前評判が高い理由は「500以上もあるアイテムの 8割以上は客の目の前で調理」(シーザーズパレス広報部)という圧倒的な品数と贅沢な方式の導入、そして斬新なインテリアデザインにあると言われている。
客の目の前で調理するいわゆる「ライブクッキング」は、近年のバフェィとしては決して珍しいものではないが、それでも8割という数字は驚異的。
ちなみに開業後のこれまでの数日間の平均待ち時間は1時間30分(現場スタッフ) というから前評判の高さは単なる噂ではなかったことがうかがえる。観光客ばかりか地元民も多いとのことで、2時間半待ちもあったらしい。(写真は、客の目の前でクレームブリュレの表面をバーナーで焼くパティシエ)

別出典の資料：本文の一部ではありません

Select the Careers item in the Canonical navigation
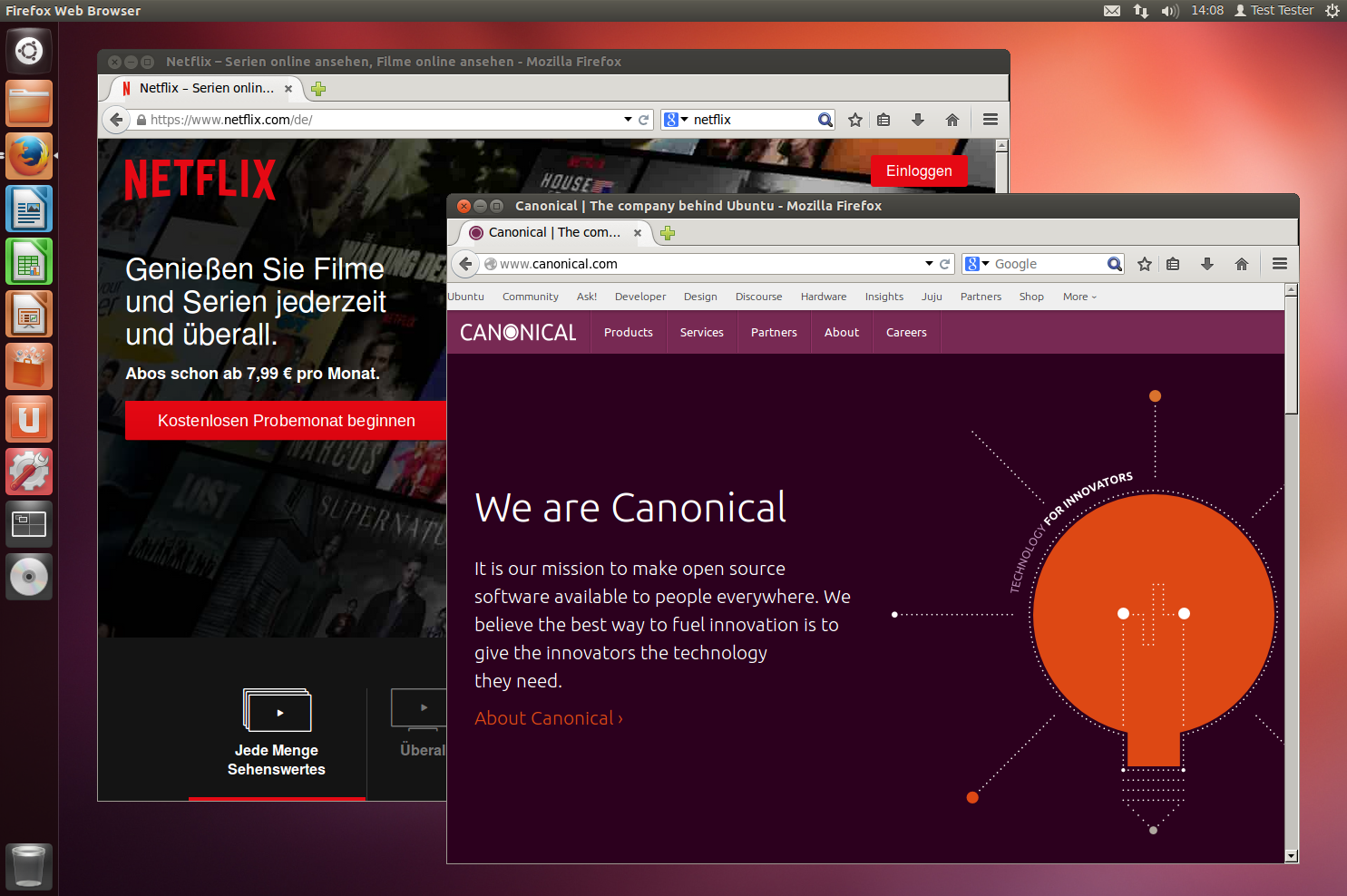[906, 333]
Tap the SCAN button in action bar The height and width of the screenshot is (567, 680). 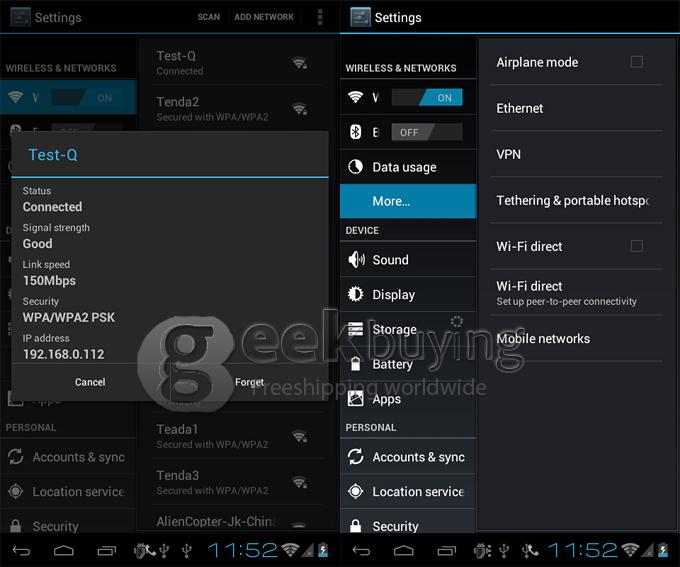209,17
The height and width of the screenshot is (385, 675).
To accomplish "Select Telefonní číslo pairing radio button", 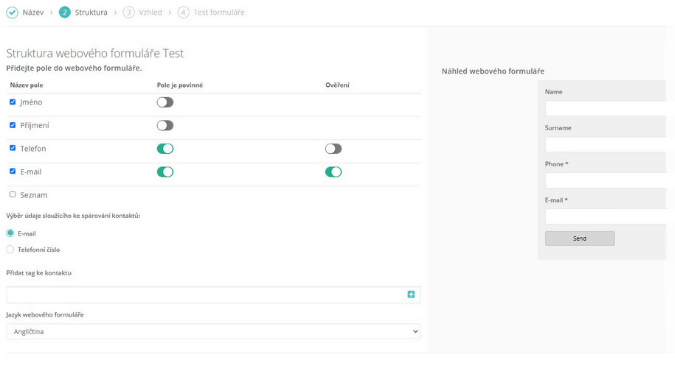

インテリアデザインを担当したのは、知る人ぞ知る日本のデザイナー集団、スーパーポテト社。日本はもとより、世界中の著名ホテルの各施設を手がけてきたデザイン界のスーパーカンパニーだ。
今回取り入れたデザインは、ガラス、金属、木などのそれぞれの直線の美しさを生かした斬新なもので、都会的かつ洗練された雰囲気が特徴。大きな窓からの外光の積極利用など、エコにも配慮がなされているところが、いかにも日本らしい。
その一方で、照明器具にガラス食器やキッチンまわりの小物を多用するなど、遊び心も忘れていない。
ちなみに [受付付近の照明](←タップ・クリックで写真表示)、つまり太い柱の上半分の部分は [ガラスのコップ](←同) だ。
ダイニングルーム内の照明も、それぞれユニークなものが使われているので、ぜひ見落とさず、料理とともに和製デザインの真髄も楽しむようにしたい。
さて気になる料理についてだが、圧倒的な数とライブクッキングは宣伝に偽り無しで、食材の内容もこれまでのバフェィの常識をくつがえすほどレベルが高い。バリーズホテルの Sterling Brunch Buffet のような特殊な高級店を除けば「ラスベガスでナンバーワン」と言っても差し支えないのではないか。(写真の鯛は刺身としては出てこないが、各種料理に使われていた)
あまりにも品数が多く、全てを食べてみたわけではないが、さっそく和食、中華、シーフード、デザートなど、順を追って紹介してみたい。
まずは、ラーメンも含む和食から。寿司は、右の写真のように、巻物のみならず握りもあるのが特徴。
機械で握ったシャリに刺身を乗せているのではなく、現場の寿司職人(下の写真番号1) がシャリからひとつずつ握っているのには驚く。バフェィとしては異例といってよいのではないか。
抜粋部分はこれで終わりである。